## Task item
Please give back exactly the line with "Given: Tap the font size icon in the header" and each line after it through the end of the material, leaving out the pictures.

## Exercise data
—————
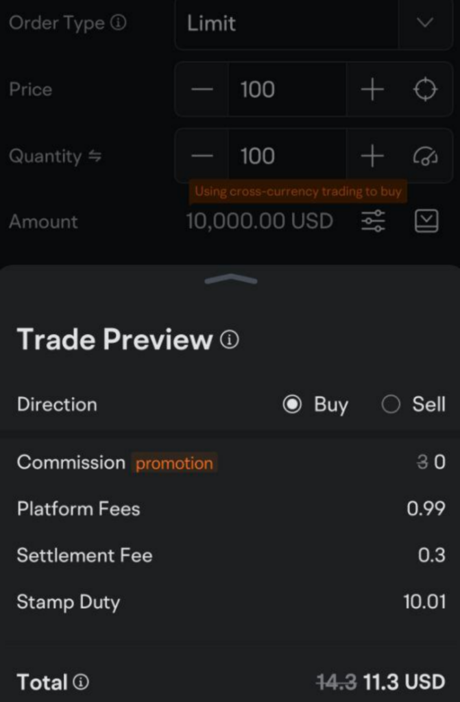Click the Order Type info icon
This screenshot has width=460, height=702.
(x=119, y=23)
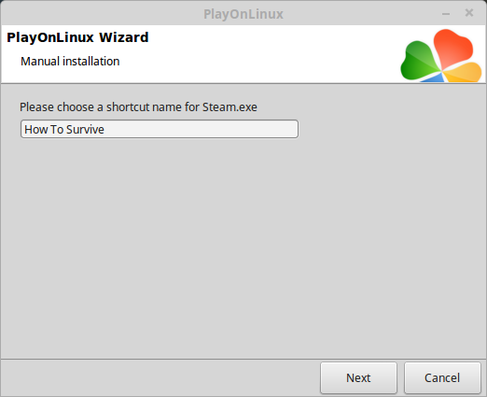
Task: Click the PlayOnLinux title bar text
Action: point(244,14)
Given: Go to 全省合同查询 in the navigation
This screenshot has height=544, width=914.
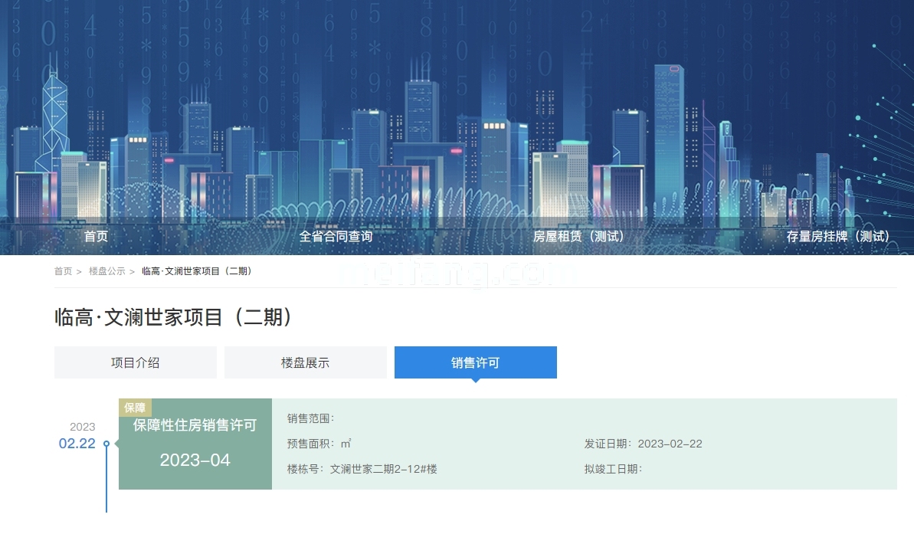Looking at the screenshot, I should tap(336, 237).
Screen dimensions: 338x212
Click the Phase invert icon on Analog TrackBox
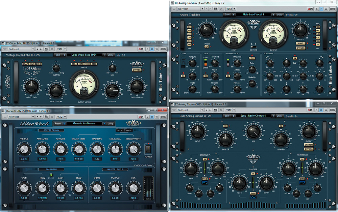[207, 47]
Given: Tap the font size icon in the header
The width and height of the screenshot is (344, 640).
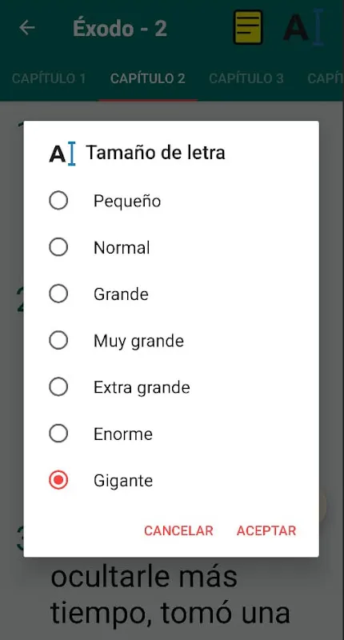Looking at the screenshot, I should click(304, 27).
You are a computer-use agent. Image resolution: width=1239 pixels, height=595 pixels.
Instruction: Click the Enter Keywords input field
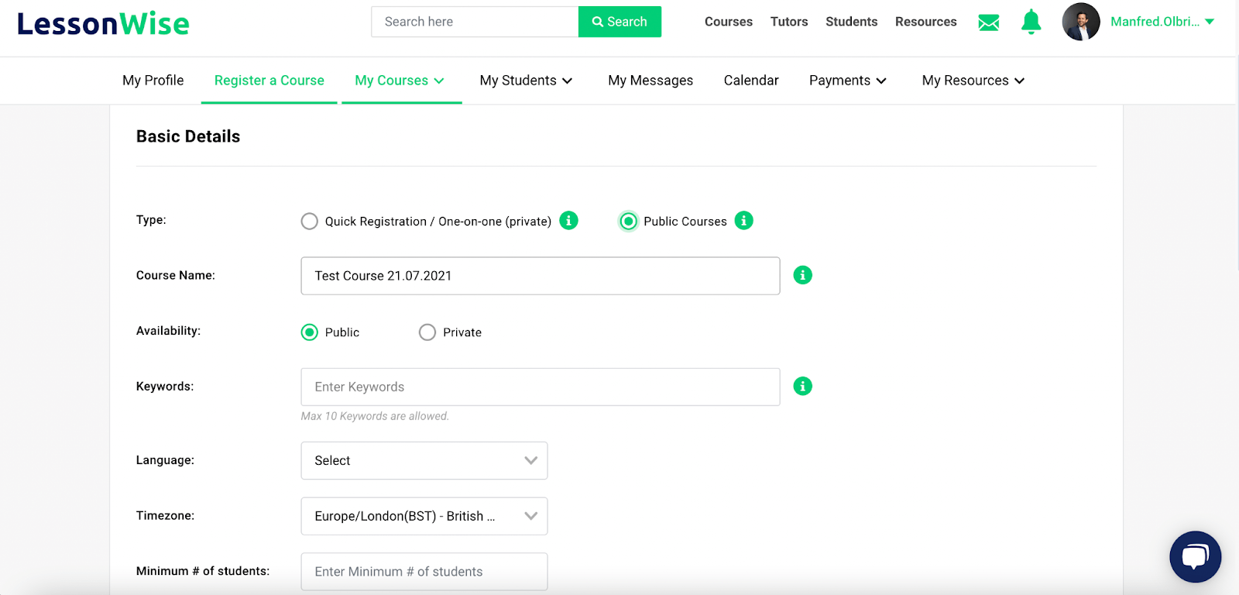click(x=540, y=387)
—————
## Answer box
Given: Tap the font size icon in the header
The width and height of the screenshot is (344, 640).
Looking at the screenshot, I should click(304, 27).
You are a computer-use agent. Image resolution: width=1239 pixels, height=595 pixels.
Instruction: Click the Enter Keywords input field
click(x=540, y=387)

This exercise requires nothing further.